In [1]:
import warnings
warnings.simplefilter(action="ignore", category=FutureWarning)
import math
import numpy as np
import pandas as pd

pd.set_option("display.max_columns", None)

import matplotlib.pyplot as plt
import seaborn as sns
sns.set_theme(style="darkgrid", palette="colorblind")
sns.set(rc={"figure.figsize": (11.5, 8.5), "figure.dpi": 100})
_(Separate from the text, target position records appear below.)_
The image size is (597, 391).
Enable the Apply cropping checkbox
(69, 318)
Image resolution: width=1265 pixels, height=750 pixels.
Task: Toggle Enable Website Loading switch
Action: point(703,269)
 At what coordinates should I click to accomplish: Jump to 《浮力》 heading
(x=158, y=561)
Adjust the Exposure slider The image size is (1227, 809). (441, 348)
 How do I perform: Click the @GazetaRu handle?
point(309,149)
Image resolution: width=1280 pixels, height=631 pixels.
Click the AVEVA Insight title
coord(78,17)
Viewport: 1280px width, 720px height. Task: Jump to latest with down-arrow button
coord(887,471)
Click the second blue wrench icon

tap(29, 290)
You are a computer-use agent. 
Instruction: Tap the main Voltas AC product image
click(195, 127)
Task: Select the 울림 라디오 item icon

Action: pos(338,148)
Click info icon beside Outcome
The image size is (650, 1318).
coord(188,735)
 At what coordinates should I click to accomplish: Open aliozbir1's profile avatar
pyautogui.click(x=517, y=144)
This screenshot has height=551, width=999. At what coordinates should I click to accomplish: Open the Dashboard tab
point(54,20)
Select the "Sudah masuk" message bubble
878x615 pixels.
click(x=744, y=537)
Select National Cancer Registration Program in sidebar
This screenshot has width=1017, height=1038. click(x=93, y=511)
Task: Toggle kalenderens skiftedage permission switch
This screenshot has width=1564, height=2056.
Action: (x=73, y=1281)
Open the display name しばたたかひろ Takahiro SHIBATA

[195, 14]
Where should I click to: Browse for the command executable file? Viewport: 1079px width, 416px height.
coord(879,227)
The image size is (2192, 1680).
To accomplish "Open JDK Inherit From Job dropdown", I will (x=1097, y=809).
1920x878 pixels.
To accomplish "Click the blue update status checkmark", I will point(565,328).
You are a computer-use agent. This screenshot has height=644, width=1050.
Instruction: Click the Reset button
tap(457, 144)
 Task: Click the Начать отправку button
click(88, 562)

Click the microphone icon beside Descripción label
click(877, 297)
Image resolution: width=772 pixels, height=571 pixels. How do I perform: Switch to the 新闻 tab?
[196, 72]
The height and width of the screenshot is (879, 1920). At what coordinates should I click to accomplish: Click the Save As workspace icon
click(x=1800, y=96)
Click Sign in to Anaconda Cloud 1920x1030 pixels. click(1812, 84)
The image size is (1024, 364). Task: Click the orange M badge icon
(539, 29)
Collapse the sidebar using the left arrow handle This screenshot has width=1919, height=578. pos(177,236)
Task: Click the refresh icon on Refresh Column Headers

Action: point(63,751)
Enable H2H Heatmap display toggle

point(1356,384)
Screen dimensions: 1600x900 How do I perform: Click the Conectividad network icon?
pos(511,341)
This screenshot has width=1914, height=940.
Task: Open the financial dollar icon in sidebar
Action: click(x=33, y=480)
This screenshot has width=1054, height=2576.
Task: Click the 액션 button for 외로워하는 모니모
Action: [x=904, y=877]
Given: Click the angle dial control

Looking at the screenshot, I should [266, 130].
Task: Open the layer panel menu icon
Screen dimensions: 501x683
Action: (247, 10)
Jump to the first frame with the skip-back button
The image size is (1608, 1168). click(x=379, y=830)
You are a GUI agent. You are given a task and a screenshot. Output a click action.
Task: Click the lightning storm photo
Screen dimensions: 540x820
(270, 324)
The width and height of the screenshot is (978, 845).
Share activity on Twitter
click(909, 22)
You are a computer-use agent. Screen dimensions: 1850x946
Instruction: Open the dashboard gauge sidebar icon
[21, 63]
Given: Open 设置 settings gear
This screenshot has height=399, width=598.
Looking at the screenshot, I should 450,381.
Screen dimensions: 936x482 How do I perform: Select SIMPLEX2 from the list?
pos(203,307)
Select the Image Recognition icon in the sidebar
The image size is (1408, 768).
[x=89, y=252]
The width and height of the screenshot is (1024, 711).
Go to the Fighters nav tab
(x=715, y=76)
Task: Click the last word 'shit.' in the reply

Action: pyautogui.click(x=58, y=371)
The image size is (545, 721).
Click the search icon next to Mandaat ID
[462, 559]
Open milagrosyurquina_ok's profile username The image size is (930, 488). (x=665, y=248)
from sklearn import metrics

from dataset import SCIData, SCICols
%load_ext autoreload
%autoreload 1
%aimport utils.data_profiling, dataset

In [2]:
class Notebook:
    RUN_MODEL_SELECTION = True

In [3]:
{
    'news_columns': ['impute', 'omit', 'mandate'],
    'blood_columns': ['impute', 'omit', 'mandate'],
    'news_format': ['raw', 'scored'],
    'diagnoses_grouping': ['icd10_3code', 'icd10_chapter', 'icd10_group', 'ccs', 'hsmr', 'shmi'],
    'diagnoses_onehot': [False, True]
    # Assumed steps:
    # - Mandate diagnoses, omit a&e text, omit VBG
}

{'news_columns': ['impute', 'omit', 'mandate'],
 'blood_columns': ['impute', 'omit', 'mandate'],
 'news_format': ['raw', 'scored'],
 'diagnoses_grouping': ['icd10_3code',
  'icd10_chapter',
  'icd10_group',
  'ccs',
  'hsmr',
  'shmi'],
 'diagnoses_onehot': [False, True]}

In [4]:
sci = (
    SCIData.load('data/sci_processed.h5')
    .omit_redundant()
    .omit_vbg()
    .omit_ae()
)

In [5]:
some_params = {
    'news_columns':'impute',
    'blood_columns':'impute',
    'news_format':'raw',
    'diagnoses_grouping': 'hsmr',
    'diagnoses_onehot': True
}

In [38]:
X, y = sci.preprocess_from_params(**some_params)

In [42]:
from sklearn.compose import ColumnTransformer
from sklearn.impute import SimpleImputer
from sklearn.preprocessing import OneHotEncoder, MinMaxScaler, FunctionTransformer
from sklearn.pipeline import Pipeline

numeric, categorical = \
    X.select_dtypes(include='number').columns.tolist(),\
    X.select_dtypes(exclude='number').columns.tolist()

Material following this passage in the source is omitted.